--- Source material Enclosed Below ---
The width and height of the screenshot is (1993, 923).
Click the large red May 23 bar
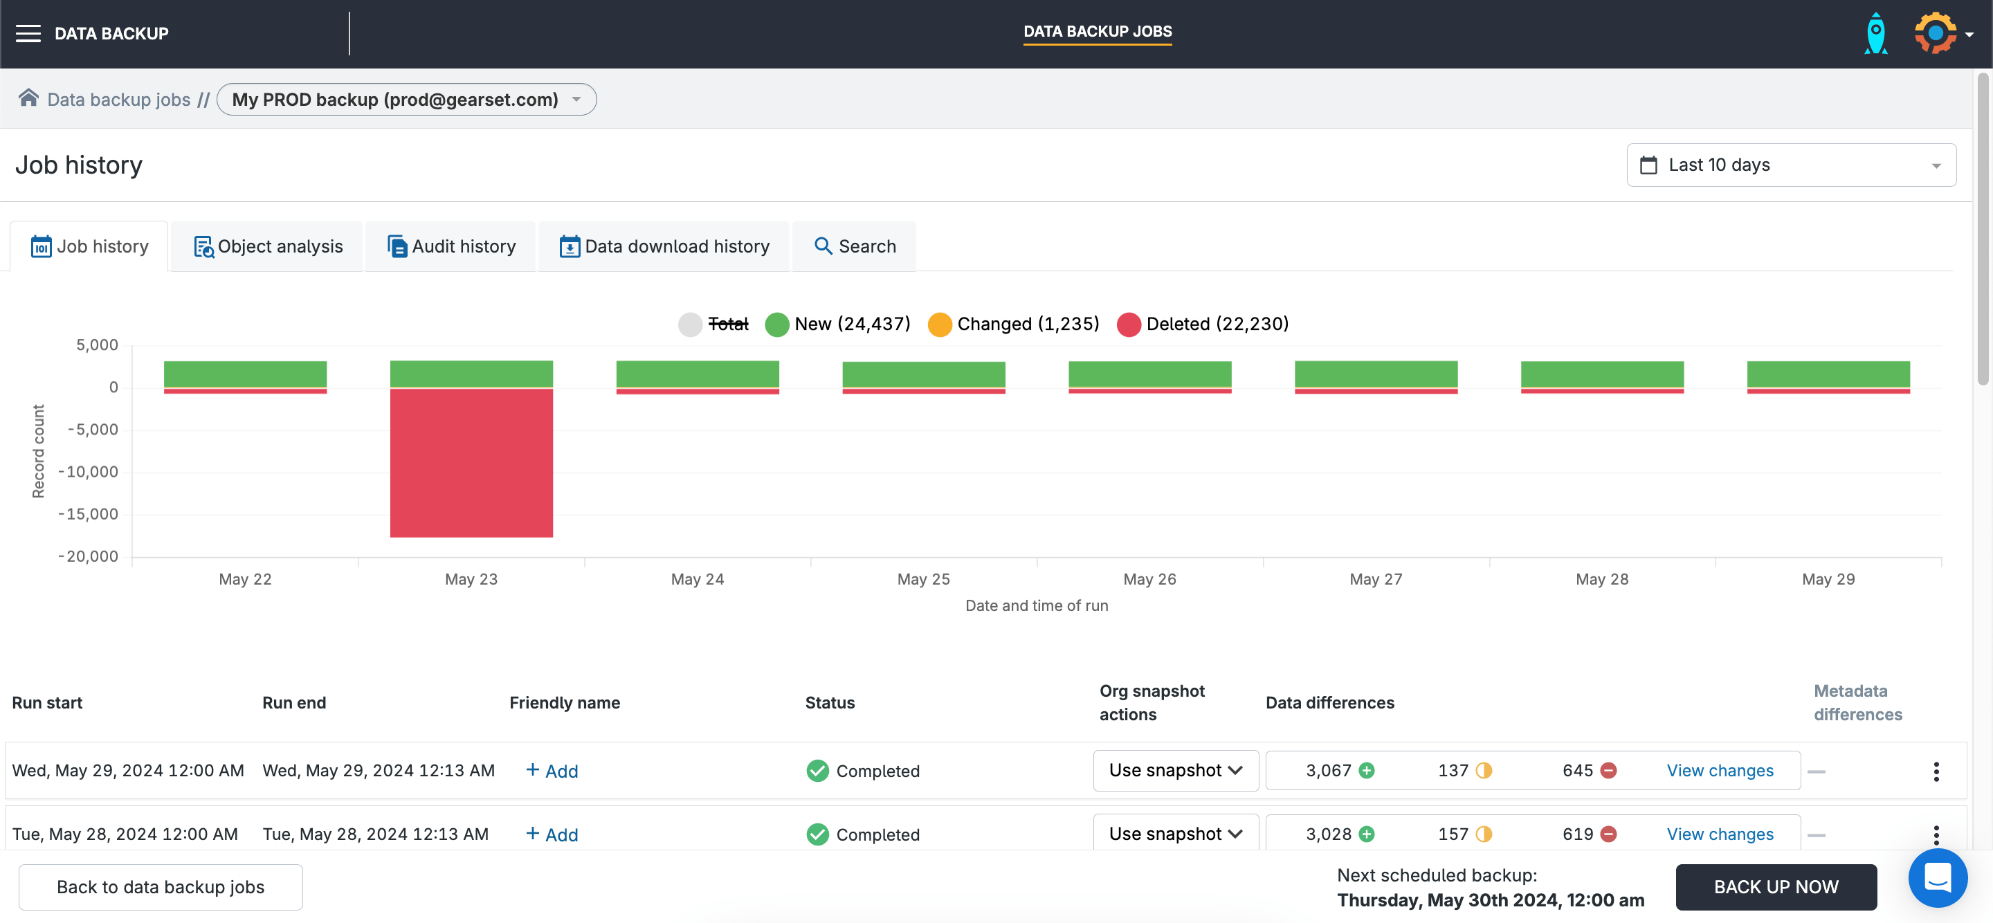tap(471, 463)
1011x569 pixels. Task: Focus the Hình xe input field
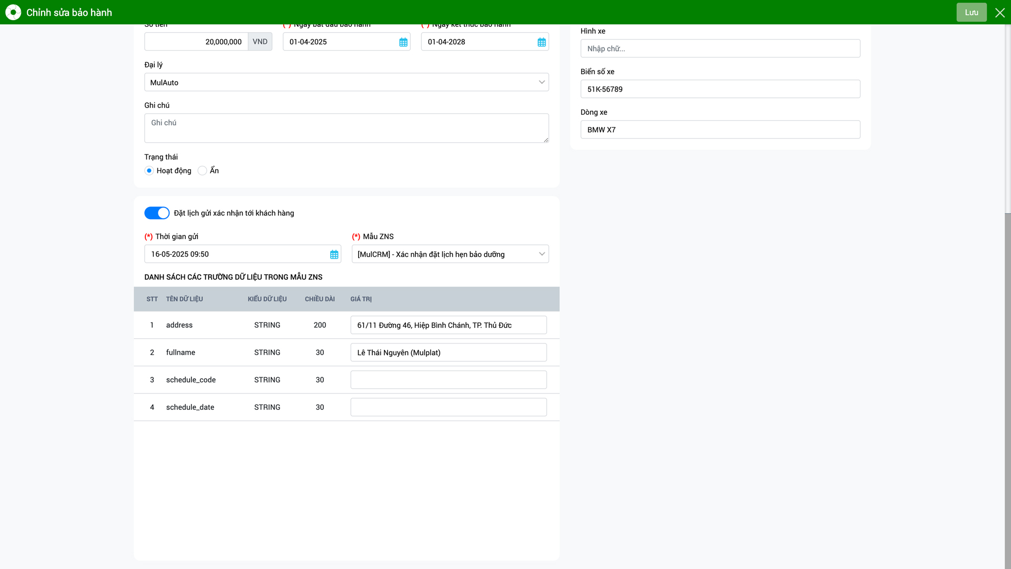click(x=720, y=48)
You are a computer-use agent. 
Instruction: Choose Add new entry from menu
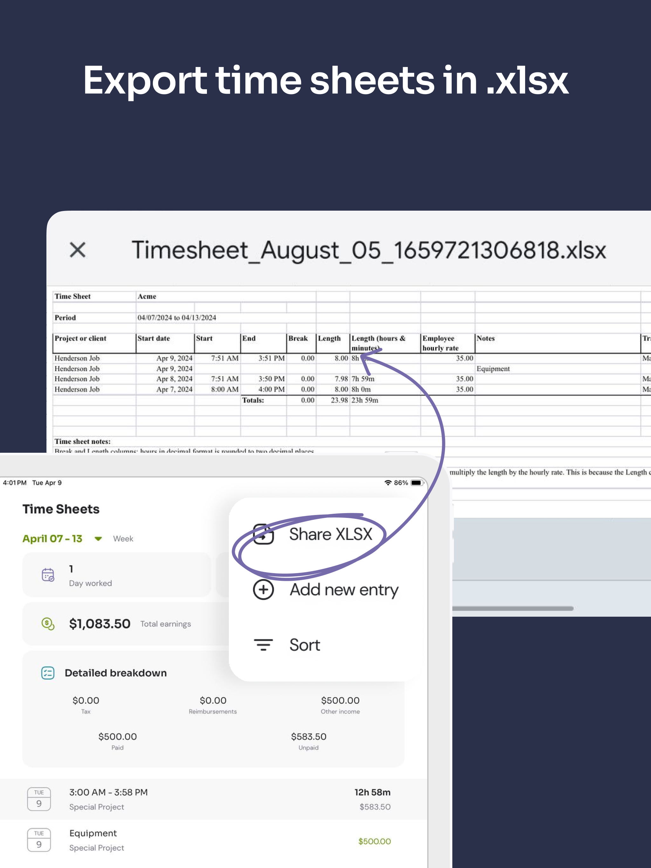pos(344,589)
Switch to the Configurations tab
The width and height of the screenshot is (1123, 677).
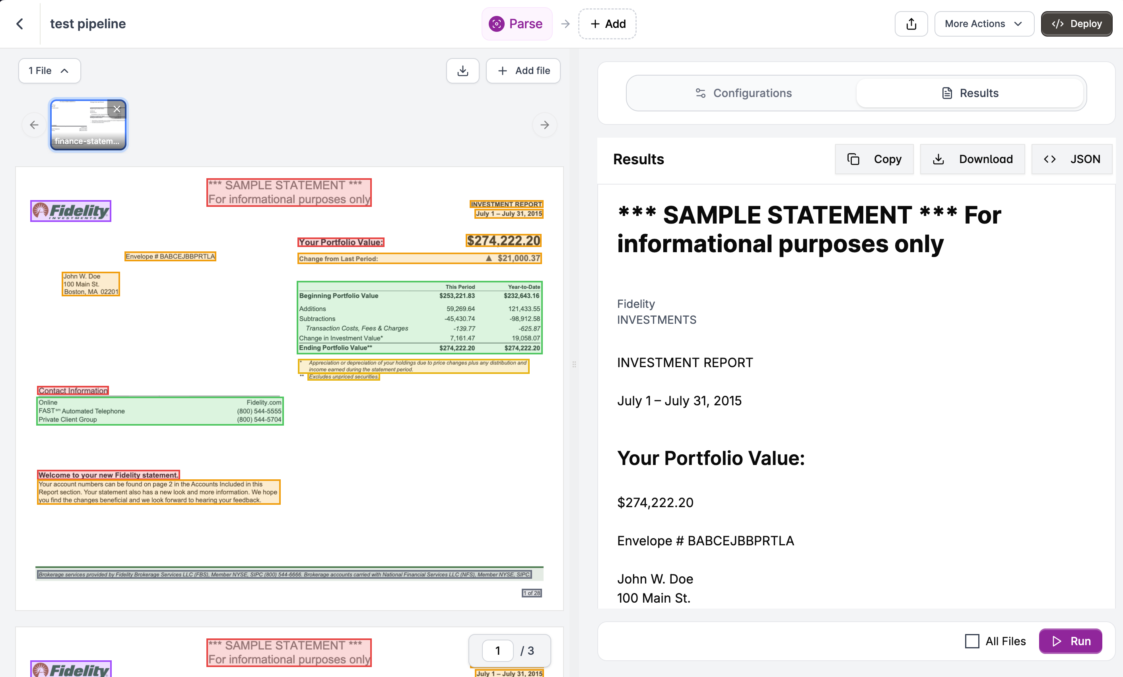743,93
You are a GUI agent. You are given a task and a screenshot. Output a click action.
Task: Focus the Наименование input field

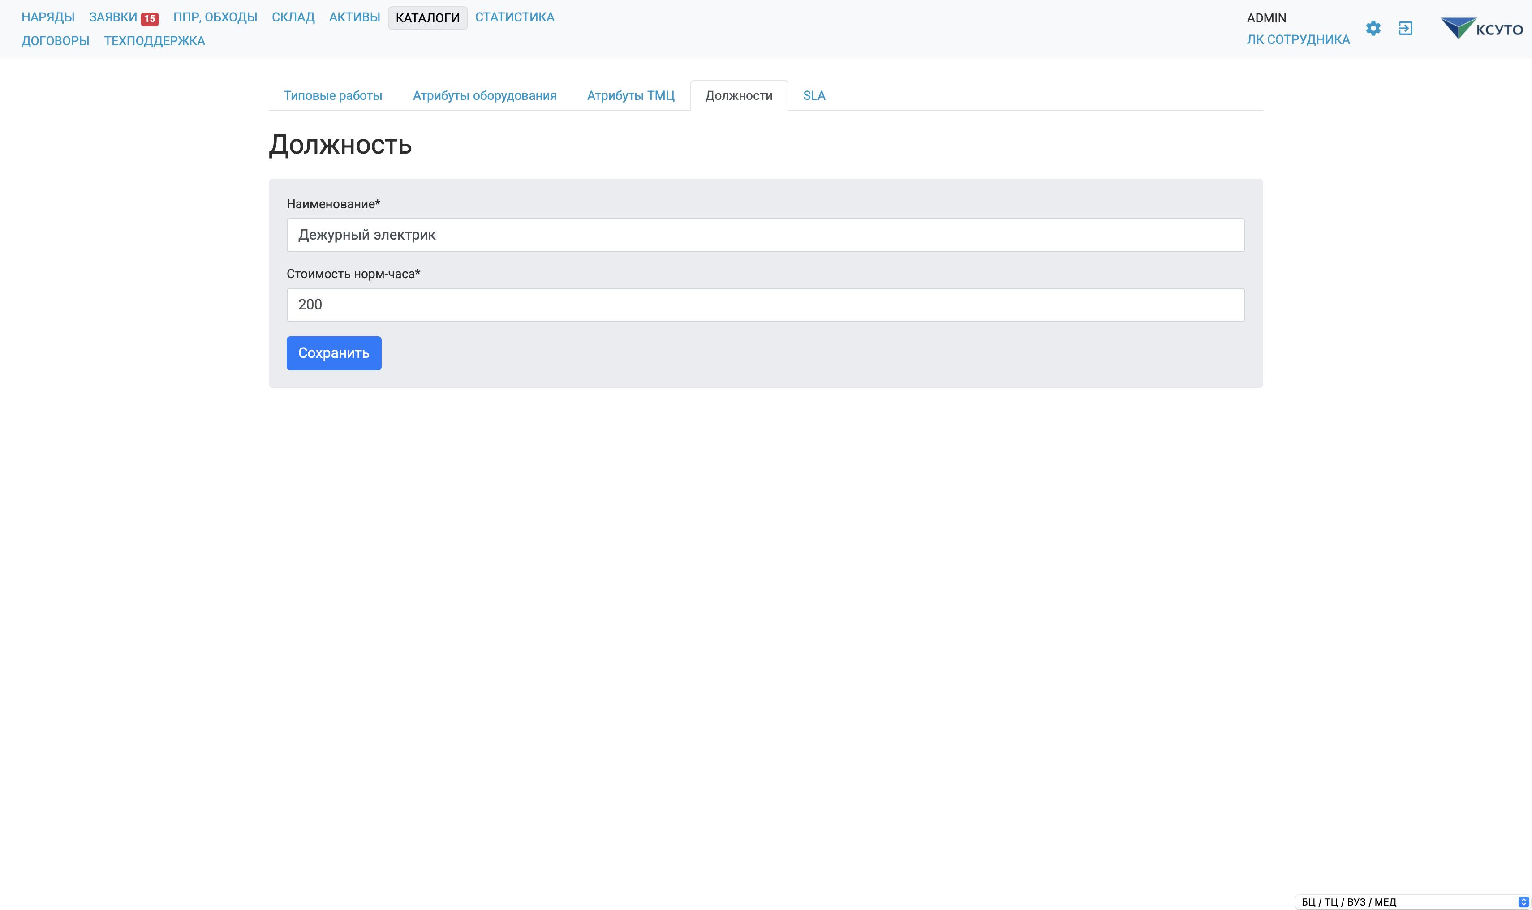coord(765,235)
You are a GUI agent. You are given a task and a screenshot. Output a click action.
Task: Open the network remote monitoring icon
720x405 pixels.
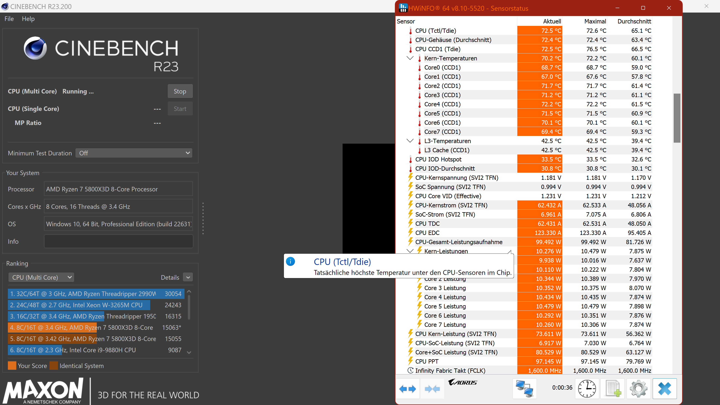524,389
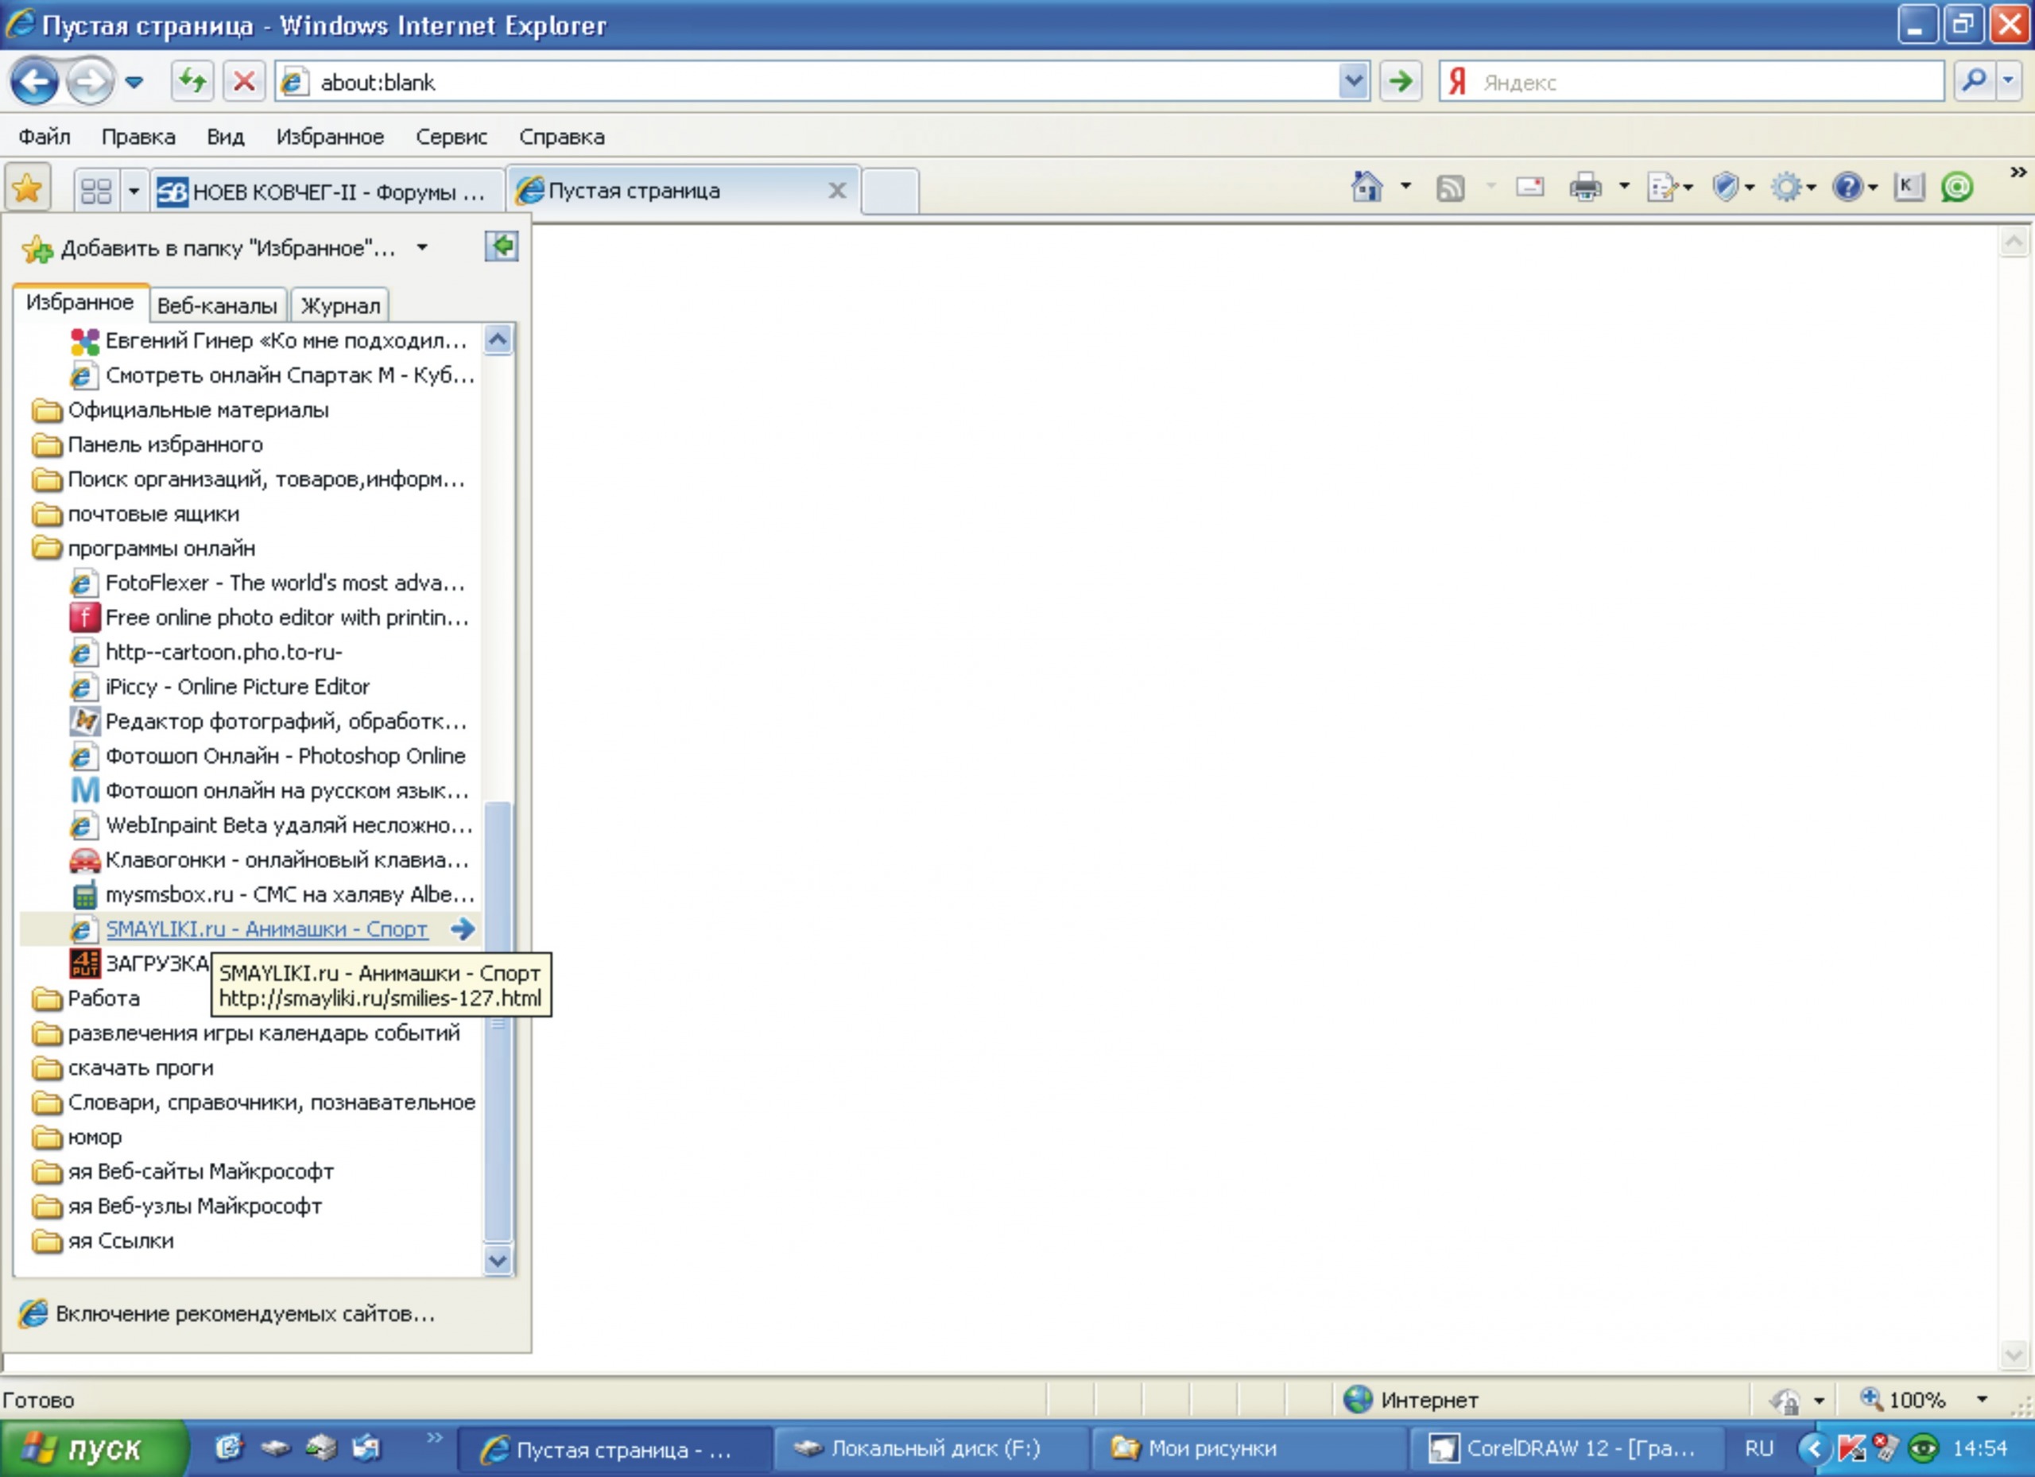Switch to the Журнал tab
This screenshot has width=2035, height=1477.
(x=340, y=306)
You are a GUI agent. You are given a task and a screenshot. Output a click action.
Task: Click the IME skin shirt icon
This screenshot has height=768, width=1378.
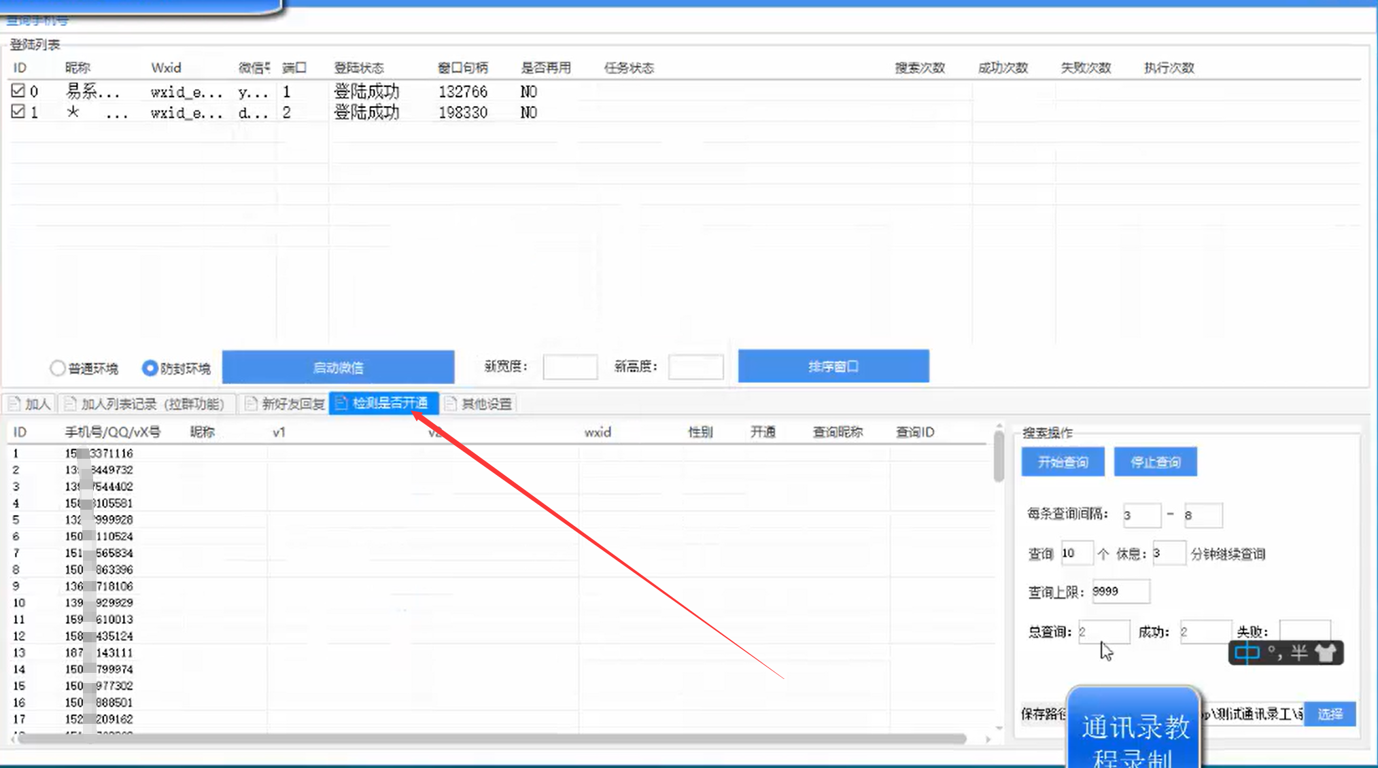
--- End of Enclosed Source material ---
What the exercise asks:
Leave out the images and transcribe all the records exactly.

Solution for this exercise:
The width and height of the screenshot is (1993, 923).
Click the large red May 23 bar
tap(471, 463)
1011x569 pixels. Task: Focus the Hình xe input field
click(x=720, y=48)
You are a computer-use agent. 
Instruction: Choose Add new entry from menu
pos(344,589)
Switch to the Configurations tab
The width and height of the screenshot is (1123, 677).
743,93
You are a GUI agent. You are given a task and a screenshot. Output a click action.
Task: Focus the Наименование input field

coord(765,235)
You are a GUI agent. You are given a task and a screenshot. Output a click action.
Task: Open the network remote monitoring icon
720x405 pixels.
524,389
Switch to the Журнал tab
This screenshot has width=2035, height=1477.
(x=340, y=306)
You are a GUI agent. You are given a task and a screenshot. Output a click action.
Task: Click the IME skin shirt icon
This screenshot has height=768, width=1378.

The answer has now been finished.